Second, is the price. At the end of the day this is a small SUV, but with no four-wheel drive and acceptable but not outstanding levels of equipment. Volvo insists on calling itself a “premium brand” these days, which may or may not be justified – I think the market isn’t ready to plonk it in the same category as BMW – but it is not enough to justify a slightly steep list price (also reflected in monthly PCP costs). The cheapest XC40 runs to about £30,000, which is high, even for the current Car of the Year winner.
So, this latest variation on the XC40, the T3, has an awful lot going for it. Not least is the very responsive new three-cylinder engine. These are all the rage now, smaller capacity units turbocharged and supercharged to get maximum performance from them, but with the underlying economic fuel consumption from a small-capacity power unit. In the T3 (turbocharged three cylinder), Volvo have priced a really fine 1.5-litre petrol power plant, which feels like it is propelling the XC40 with almost alarming alacrity, though the on-paper figures are actually rather more pedestrian. Small cars always feel faster than they really are, you see. If you really want to – and I really cannot see why you’d have any sane legal or illegal reason to – you can push your XC40 all the way to 124mph. Too fast, if anything.
The only slight disappointment I found with the set-up in the manual transmission is a slight lack of smoothness in the shift from first to second gears, but then the press car was fairly new and that might well sort itself out over the miles.
Inside, the Volvo is the usual ensemble of good taste and smart design. I liked the vertical air vents with their vaguely aeronautical styling (reminiscent of old Saabs, the Swedish rival to Volvo that went bust a few years ago). The seats are, in fine Scandinavian tradition, heated and very comfortable, and high levels of passenger safety are built in to the design, such as the extra springs in the seat that cushion the impact of a sudden descent (ie if you try to get your little Volvo to fly).
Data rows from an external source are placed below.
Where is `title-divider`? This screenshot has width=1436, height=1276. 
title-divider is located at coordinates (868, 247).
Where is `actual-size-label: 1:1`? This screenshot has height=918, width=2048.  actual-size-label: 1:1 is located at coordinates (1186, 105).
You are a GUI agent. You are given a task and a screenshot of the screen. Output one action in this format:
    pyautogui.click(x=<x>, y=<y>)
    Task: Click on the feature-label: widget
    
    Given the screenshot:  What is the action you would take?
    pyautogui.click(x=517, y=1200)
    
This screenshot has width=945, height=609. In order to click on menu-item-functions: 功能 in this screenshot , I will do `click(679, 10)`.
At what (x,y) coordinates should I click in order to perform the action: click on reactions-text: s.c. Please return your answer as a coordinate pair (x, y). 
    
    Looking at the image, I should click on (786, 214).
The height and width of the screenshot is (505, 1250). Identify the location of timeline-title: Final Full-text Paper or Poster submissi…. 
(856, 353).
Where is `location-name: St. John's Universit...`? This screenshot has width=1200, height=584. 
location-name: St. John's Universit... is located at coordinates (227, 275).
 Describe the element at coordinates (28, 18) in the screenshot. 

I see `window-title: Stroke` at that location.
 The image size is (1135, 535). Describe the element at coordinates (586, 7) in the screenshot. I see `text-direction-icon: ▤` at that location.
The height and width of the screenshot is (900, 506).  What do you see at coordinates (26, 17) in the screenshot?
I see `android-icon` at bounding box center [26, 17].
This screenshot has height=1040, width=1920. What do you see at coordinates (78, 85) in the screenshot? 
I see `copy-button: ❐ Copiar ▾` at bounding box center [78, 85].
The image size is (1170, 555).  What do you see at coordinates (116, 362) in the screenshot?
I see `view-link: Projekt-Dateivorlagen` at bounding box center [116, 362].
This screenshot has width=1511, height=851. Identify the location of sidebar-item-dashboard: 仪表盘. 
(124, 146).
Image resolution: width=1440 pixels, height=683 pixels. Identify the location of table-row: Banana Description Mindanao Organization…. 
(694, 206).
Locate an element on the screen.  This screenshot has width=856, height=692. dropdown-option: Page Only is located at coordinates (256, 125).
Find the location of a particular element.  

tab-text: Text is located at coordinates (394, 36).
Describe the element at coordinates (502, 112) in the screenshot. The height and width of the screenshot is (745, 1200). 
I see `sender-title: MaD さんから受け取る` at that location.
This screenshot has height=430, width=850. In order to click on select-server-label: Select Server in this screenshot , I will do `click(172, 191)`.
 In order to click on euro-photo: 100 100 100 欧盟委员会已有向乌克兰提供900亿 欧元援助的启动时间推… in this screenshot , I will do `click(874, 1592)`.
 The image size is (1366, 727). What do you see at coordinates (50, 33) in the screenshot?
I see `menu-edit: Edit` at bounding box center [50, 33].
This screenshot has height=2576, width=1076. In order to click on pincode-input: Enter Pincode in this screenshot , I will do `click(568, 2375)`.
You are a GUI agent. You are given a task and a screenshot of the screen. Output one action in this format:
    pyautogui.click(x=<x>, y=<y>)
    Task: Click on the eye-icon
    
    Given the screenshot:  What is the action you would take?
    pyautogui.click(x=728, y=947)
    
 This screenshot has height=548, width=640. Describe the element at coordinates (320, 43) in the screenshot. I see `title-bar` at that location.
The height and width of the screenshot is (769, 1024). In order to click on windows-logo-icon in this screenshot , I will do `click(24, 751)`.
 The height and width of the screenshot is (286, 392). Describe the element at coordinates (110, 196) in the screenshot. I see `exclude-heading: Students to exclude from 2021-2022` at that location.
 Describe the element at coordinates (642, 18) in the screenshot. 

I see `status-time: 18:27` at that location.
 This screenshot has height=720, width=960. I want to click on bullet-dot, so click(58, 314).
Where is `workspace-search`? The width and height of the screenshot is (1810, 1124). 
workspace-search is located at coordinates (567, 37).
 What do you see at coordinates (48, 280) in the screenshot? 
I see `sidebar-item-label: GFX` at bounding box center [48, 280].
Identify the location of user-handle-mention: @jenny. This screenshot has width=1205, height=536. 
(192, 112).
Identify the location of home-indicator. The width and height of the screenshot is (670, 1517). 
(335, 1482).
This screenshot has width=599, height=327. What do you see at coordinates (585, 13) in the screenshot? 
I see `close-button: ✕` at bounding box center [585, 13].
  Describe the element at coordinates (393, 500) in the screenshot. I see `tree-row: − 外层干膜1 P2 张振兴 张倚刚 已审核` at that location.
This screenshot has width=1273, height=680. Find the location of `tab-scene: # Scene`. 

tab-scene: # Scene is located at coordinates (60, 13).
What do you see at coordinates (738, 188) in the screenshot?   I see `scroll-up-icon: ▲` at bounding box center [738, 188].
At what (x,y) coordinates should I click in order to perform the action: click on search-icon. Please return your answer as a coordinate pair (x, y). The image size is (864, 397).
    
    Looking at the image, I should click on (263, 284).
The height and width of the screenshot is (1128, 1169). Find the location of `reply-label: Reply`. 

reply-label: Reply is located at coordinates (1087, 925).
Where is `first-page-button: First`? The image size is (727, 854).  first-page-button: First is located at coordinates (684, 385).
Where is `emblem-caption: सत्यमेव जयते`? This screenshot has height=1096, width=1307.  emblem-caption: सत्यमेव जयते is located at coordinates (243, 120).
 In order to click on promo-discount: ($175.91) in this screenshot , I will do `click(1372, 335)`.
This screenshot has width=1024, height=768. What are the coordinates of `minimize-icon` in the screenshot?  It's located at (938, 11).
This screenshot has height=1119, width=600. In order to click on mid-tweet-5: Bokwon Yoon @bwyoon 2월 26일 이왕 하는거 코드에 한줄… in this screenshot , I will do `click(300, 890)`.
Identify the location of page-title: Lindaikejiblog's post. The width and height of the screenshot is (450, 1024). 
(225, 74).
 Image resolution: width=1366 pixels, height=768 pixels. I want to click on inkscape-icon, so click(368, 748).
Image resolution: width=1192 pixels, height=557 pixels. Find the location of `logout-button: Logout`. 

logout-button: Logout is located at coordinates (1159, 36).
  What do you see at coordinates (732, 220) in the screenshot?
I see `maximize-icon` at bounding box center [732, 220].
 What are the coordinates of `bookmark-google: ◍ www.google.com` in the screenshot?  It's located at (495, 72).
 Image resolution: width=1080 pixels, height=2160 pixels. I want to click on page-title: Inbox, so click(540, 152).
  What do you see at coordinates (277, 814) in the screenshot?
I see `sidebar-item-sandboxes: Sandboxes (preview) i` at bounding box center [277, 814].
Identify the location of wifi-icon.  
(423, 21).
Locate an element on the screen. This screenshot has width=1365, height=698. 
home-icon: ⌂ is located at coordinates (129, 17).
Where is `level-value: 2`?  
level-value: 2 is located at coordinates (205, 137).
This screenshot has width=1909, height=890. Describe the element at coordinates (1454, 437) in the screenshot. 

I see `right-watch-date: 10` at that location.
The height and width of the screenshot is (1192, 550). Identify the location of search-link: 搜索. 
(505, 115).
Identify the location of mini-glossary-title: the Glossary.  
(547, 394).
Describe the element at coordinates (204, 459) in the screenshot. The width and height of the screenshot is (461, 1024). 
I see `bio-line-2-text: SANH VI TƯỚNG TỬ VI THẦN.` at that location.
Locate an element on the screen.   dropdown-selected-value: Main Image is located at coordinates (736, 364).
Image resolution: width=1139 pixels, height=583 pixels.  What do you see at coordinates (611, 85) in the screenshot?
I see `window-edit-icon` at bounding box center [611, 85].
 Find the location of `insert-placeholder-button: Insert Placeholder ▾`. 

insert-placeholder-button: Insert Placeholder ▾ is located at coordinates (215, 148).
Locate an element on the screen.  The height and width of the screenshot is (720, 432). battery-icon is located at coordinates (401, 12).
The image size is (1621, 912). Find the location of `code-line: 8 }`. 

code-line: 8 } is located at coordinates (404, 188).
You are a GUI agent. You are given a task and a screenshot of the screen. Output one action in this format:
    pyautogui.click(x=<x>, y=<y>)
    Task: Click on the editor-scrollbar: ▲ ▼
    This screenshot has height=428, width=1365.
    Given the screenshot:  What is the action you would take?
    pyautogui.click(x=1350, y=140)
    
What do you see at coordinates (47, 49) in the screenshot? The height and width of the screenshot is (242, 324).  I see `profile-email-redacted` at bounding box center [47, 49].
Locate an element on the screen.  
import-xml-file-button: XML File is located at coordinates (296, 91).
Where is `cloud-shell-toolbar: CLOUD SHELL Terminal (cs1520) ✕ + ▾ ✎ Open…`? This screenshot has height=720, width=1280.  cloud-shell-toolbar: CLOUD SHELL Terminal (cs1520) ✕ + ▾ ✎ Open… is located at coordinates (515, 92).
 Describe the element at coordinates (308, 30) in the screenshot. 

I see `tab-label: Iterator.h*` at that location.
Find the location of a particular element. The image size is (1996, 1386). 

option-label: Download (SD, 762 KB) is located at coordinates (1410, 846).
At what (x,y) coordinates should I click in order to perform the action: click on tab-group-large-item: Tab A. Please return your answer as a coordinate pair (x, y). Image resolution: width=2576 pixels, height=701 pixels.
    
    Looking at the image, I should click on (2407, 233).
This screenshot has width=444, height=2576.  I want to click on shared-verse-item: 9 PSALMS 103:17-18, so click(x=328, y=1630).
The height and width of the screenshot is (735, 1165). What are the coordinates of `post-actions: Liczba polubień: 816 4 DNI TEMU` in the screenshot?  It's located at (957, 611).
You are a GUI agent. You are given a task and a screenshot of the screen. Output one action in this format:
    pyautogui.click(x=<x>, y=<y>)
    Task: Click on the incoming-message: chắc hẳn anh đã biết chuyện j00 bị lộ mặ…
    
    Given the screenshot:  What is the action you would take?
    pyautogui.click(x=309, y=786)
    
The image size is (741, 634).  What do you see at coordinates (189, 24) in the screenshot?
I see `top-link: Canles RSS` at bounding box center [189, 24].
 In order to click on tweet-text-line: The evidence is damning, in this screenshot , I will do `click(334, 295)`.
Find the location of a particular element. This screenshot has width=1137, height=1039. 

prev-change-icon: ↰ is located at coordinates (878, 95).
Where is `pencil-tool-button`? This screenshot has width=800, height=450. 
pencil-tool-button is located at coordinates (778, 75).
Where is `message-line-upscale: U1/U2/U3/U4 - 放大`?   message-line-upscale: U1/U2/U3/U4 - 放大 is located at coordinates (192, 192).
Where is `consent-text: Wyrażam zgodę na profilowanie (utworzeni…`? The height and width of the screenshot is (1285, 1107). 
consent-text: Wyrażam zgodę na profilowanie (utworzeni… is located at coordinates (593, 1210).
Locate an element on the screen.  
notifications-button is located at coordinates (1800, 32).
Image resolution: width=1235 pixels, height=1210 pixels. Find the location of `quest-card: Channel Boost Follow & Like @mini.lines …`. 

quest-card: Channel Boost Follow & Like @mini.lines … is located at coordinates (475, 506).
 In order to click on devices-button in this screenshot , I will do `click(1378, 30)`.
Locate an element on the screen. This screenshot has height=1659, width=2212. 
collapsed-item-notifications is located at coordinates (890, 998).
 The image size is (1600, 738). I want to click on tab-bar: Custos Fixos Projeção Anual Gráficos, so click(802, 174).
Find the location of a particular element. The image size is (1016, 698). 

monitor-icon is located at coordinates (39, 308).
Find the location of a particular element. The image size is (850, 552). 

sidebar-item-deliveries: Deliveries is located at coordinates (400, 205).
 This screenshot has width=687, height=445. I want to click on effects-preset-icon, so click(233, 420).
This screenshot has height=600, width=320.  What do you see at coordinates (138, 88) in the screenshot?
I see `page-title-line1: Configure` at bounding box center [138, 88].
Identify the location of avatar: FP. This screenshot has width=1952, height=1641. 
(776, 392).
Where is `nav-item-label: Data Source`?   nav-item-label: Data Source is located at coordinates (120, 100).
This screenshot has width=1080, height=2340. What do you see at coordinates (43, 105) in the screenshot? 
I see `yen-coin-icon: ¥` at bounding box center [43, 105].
The iPad-style touchscreen is mostly intuitive to use, and the comprehensive parking aids, including a 360-degree camera, are very welcome.
For the rest, the T3 is the usual XC40 package – distinctively designed with the high kick-up styling line along the rear doors, the classic grille treatment and the trademark rear lights and “shoulder line” running the length of the car. Of course the world doesn’t need yet another baby SUV or crossover, and the XC40 is hardly more practical than any conventional hatch (presumably including new V40 when it arrives). The XC40 makes a decent case for itself as an attractive package. They just need to do something about that automatic brake and the pricing. That’s not too much to ask.